A regeneration project to revitalise one of Birmingham's poorest areas is still feeling the effects of mistakes by its previous board, a senior director said.
The #53 million Aston Pride programme, which aims to transform the lives of 14,300 people living in the inner city, has helped only 141 people to find work in three years.
Aston Pride's directors stood down in 2003 after intervention by the Department for Trade and Industry. The directors stepped down after failing to deliver regeneration targets and a subsequent investigation uncovered financial incompetence.
A new board, which was constituted in April 2003 with more representatives from statutory bodies and fewer from the local community, now runs the organisation.
Ken Hardeman, the city council's cabinet member for regeneration and an Aston Pride board member, admitted the job creation figure was less than impressive.
Coun Hardeman ( Con Billesley), who was born and brought up in Aston, said: "It has not been quite as productive as we would have hoped."
Mistakes by the former board, which had backed inappropriate projects, were still having an impact, he said.
However, Coun Hardeman insisted Aston Pride was beginning to make progress.
He added: "The new board is trying to make investment in schemes more focused and subject to monitoring. There is now a genuine sense that priorities are more relevant and productive."
A report to the council regeneration committee includes an update on employment: "In conjunction with its partners, Aston Pride has secured job readiness training and employment for more than 100 unemployed people since 2002."
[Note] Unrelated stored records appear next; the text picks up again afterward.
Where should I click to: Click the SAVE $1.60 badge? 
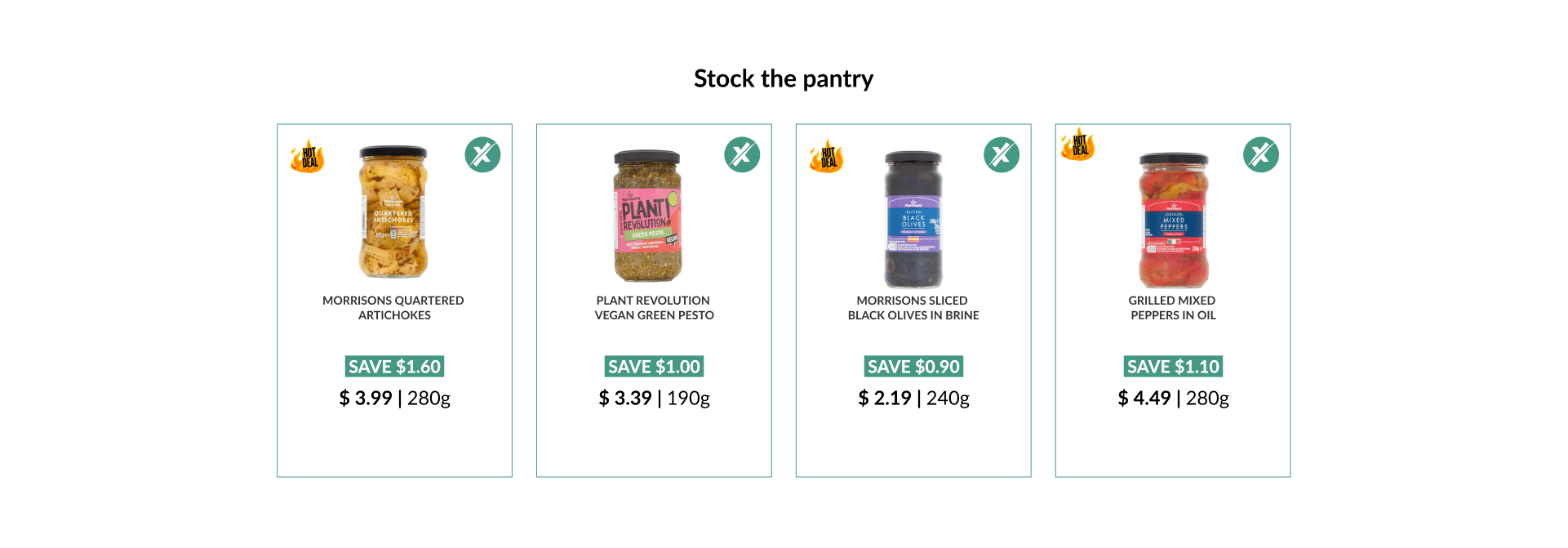tap(394, 367)
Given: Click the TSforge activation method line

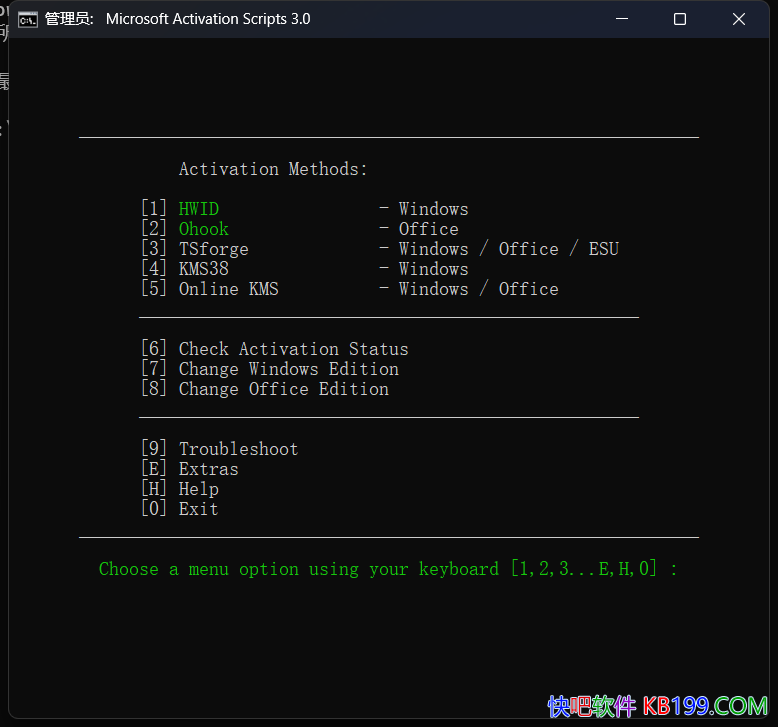Looking at the screenshot, I should click(214, 249).
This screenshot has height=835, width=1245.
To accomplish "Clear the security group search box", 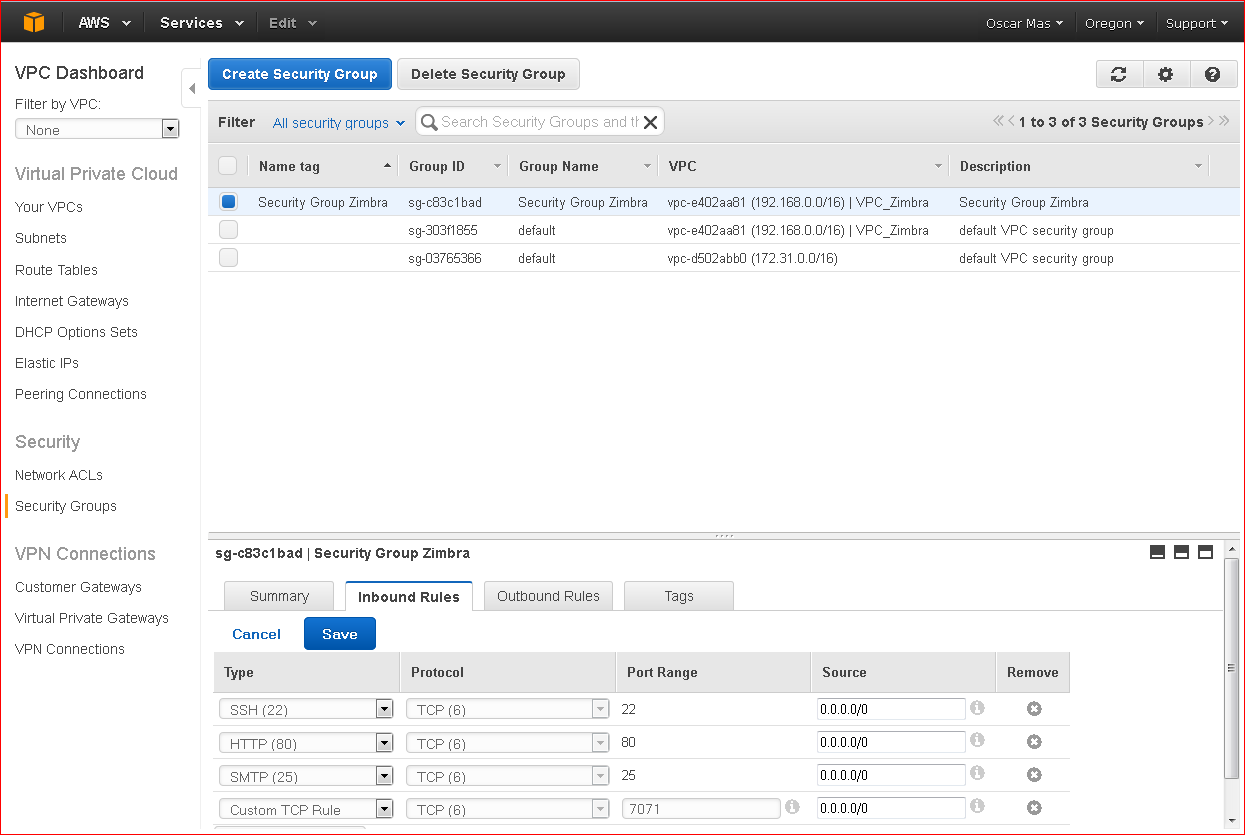I will click(650, 122).
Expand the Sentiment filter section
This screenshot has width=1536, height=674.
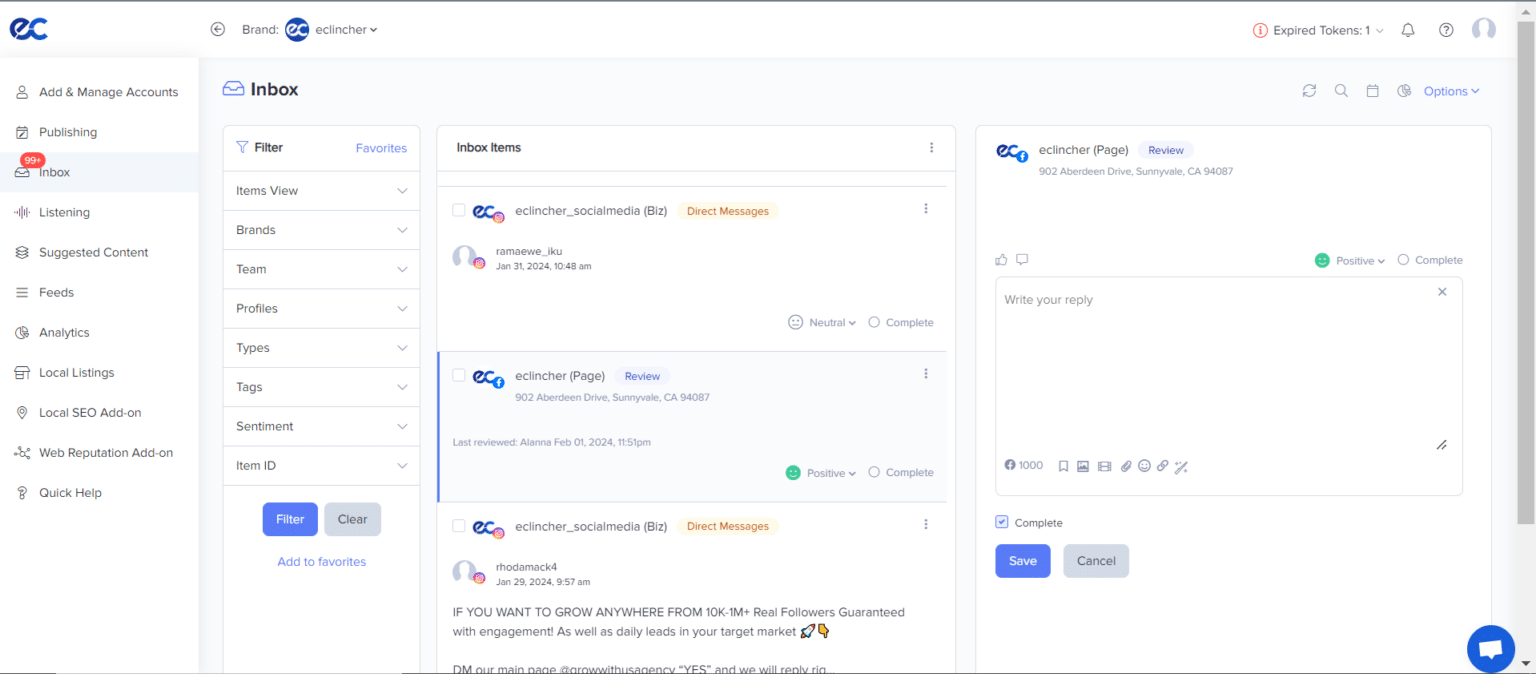point(320,426)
A council spokeswoman said the exact figure was 141. The report emphasises that Aston Pride will ensure that local residents can fill some of the 2,500 jobs to be created at the former IMI Witton site, which is being redeveloped over the next ten years.
Coun Hardeman pointed to a Mori opinion poll which showed an improved feel-good factor in the area.
The number of residents worried about being burgled was down to 53 per cent, from 63 per cent in 2002, while satisfaction with the police had risen to 57 per cent from a low of 49 per cent.
More households have access to the internet, at 41 per cent compared with 36 per cent, while the number of residents who feel the area is much or slightly worse is 29 per cent, compared with 38 per cent three years ago.
Mark Hill, chairman of the regeneration scrutiny committee, said he wanted Aston Pride to focus more on training and creating jobs. He pointed out that unemployment in the Aston Pride area remained stubbornly high, well in excess of 20 per cent.
Coun Hill (Con Brandwood) added: "If they have created only 141 jobs in three years, then that is of great concern.
"I am worried about the remoteness of decisionmaking without public consultation and the value for money aspect."
Established in 2001, Aston Pride has a ten-year delivery programme.
Its vision statement reads: "We will transform the economic culture of Aston by reducing unemployment and raising household incomes and all family members will aspire to fulfil their potential and collaborate as a community in achieving a consensus and common purpose."